L’incapacité à former un gouvernement fédéral en est le dernier avatar, mais le malaise est plus profond. Il concerne les dysfonctionnements de nos institutions, la non-gestion, l’enchevêtrement des responsabilités, le blocage de certains dossiers, la cacophonie entre les différents niveaux de pouvoir… Le message qui transparaît de plus en plus souvent parmi les citoyens est: "Il faut que cela change." Et, à la limite, peu importe comment… C’est ainsi qu’en Wallonie et à Bruxelles, l’opposition à toute réforme de l’État s’amenuise.

Alors qu’ils n’étaient "demandeurs de rien" il y a quelques années encore, les francophones seraient maintenant davantage enclins à s’y préparer. Dans un récent sondage (Le Soir, RTL, Ipsos, VTM, Het Laatste Nieuws), 40% des Belges (et un tiers des francophones) sont carrément favorables à l’organisation d’un référendum sur la scission de la Belgique.
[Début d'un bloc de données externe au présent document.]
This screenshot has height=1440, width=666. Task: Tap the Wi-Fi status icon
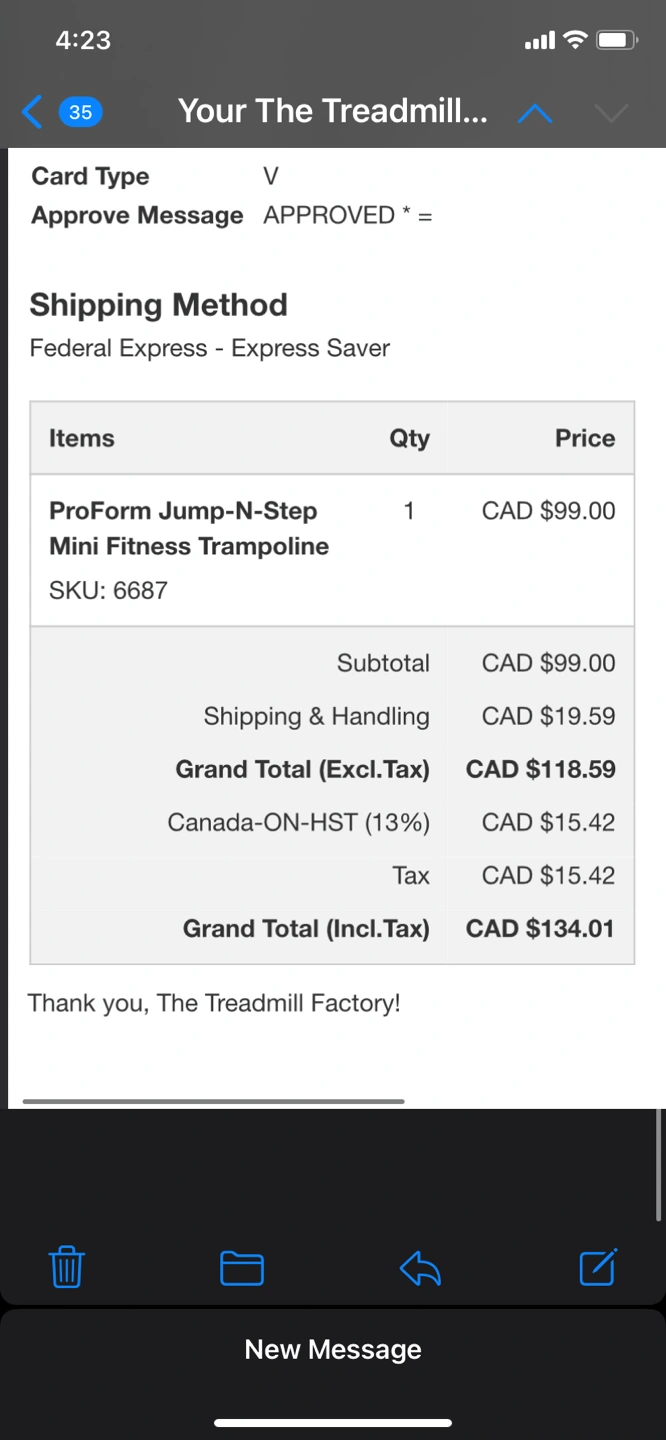point(574,40)
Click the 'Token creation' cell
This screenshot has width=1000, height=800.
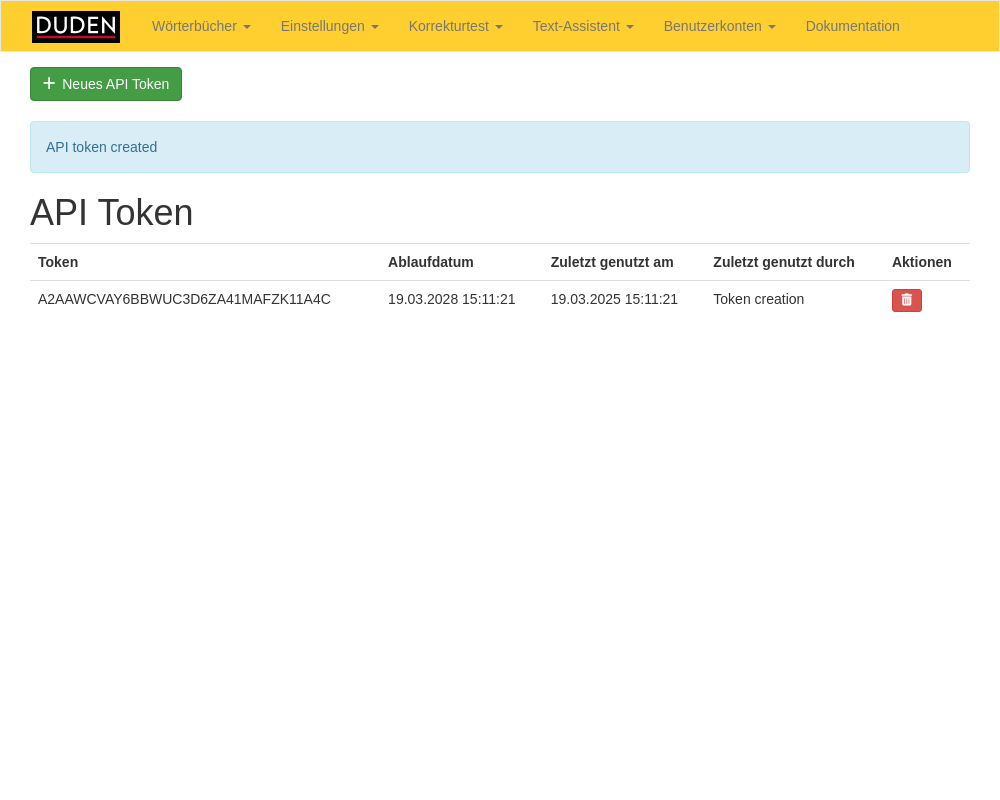tap(758, 299)
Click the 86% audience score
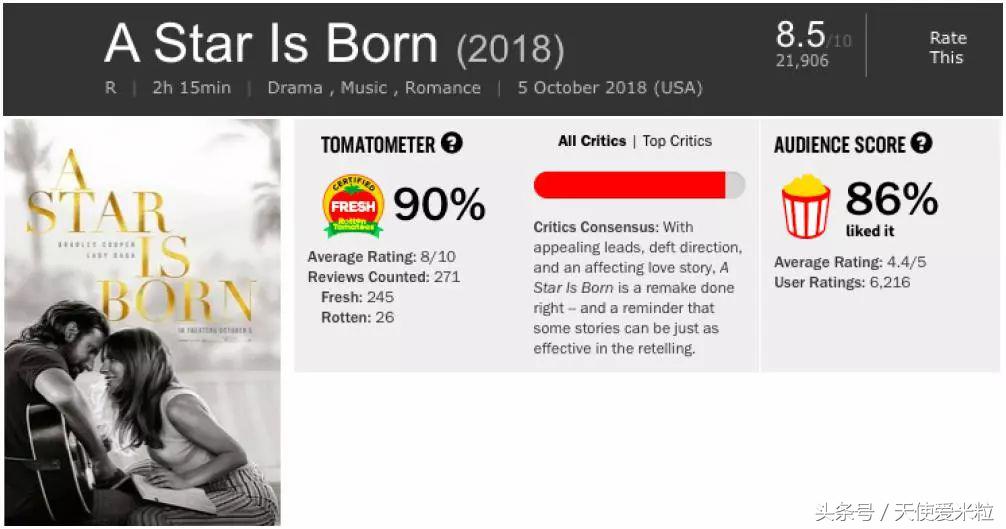 point(891,199)
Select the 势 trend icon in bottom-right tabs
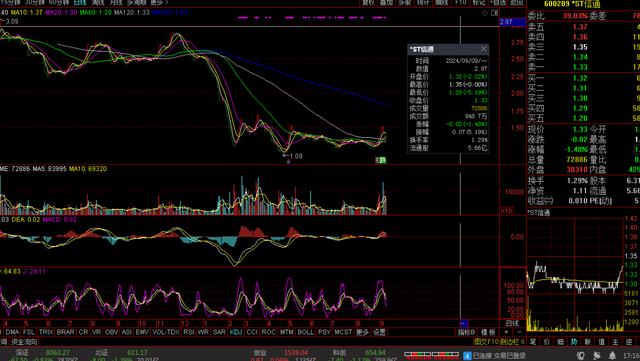This screenshot has width=640, height=361. [x=574, y=341]
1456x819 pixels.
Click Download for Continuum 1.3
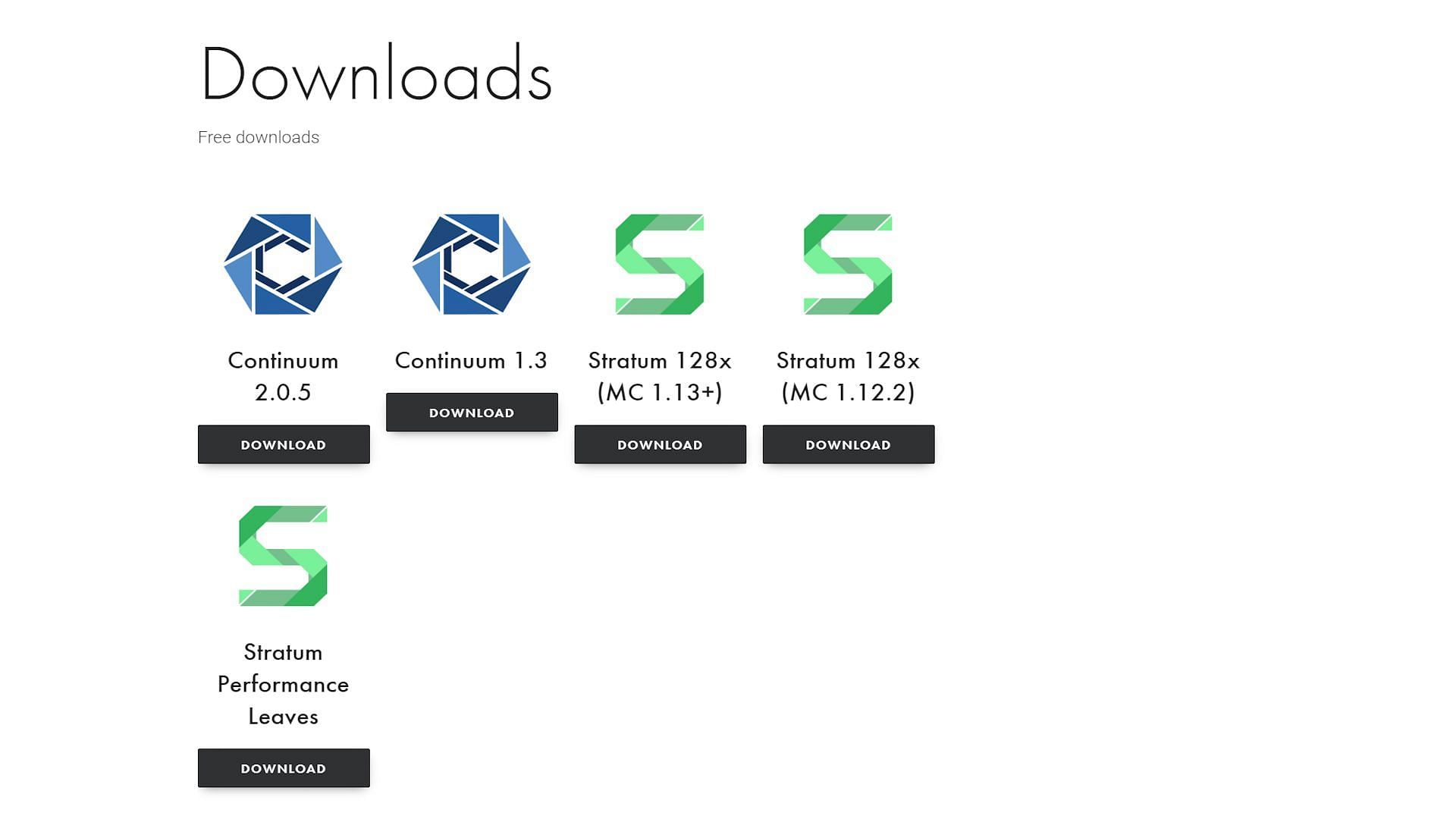pos(472,412)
Ce n’est pas une majorité, certes, mais c’est une proportion non négligeable pour une initiative aussi spectaculaire et tranchée.

La machine belge a besoin d’une révision en profondeur. Faute de quoi elle finira par casser totalement…

Dans une époque où tout est fortement polarisé, les compromis "à la belge" font moins recette. Or notre modèle politique est précisément basé sur ces compromis et des structures compliquées. C’est tout le drame belge: à force d’effectuer des réformes de l’État successives qui s’apparentaient davantage à de la gestion de crise plutôt qu’à un plan mûrement réfléchi, on a créé une machine hideuse aujourd’hui grippée.

Le rejet de cette usine à gaz belge et de ses travers est d’ailleurs aussi un des ressorts du vote pour les partis nationalistes en Flandre. Le projet indépendantiste est une illusion, mais il présente l’avantage d’être – sur papier – clair et simple. Selon le dernier baromètre, un Flamand sur deux voterait pour la N-VA et le Vlaams Belang.

Les nationalistes flamands ont coutume de marteler que la Belgique est en fait composée de deux démocraties côte à côte, réunies seulement par le roi, les Diables rouges, les bières, les pralines… La caricature, qui veut présenter la séparation non seulement comme inéluctable mais comme logique et souhaitable, est fausse. Il y a évidemment deux (et même trois) opinions publiques avec des différences de sensibilité, de contexte social et économique, de culture… Mais il y a aussi beaucoup de points de convergence.

D’autres solutions peuvent être imaginées: une hiérarchie des normes, une meilleure répartition des compétences (ce qui peut inclure certaines refédéralisations), un gouvernement fédéral automatiquement composé par les partis au pouvoir dans les Régions, etc.

Une certitude: la machine belge a besoin d’une révision en profondeur. Faute de quoi elle finira par casser totalement…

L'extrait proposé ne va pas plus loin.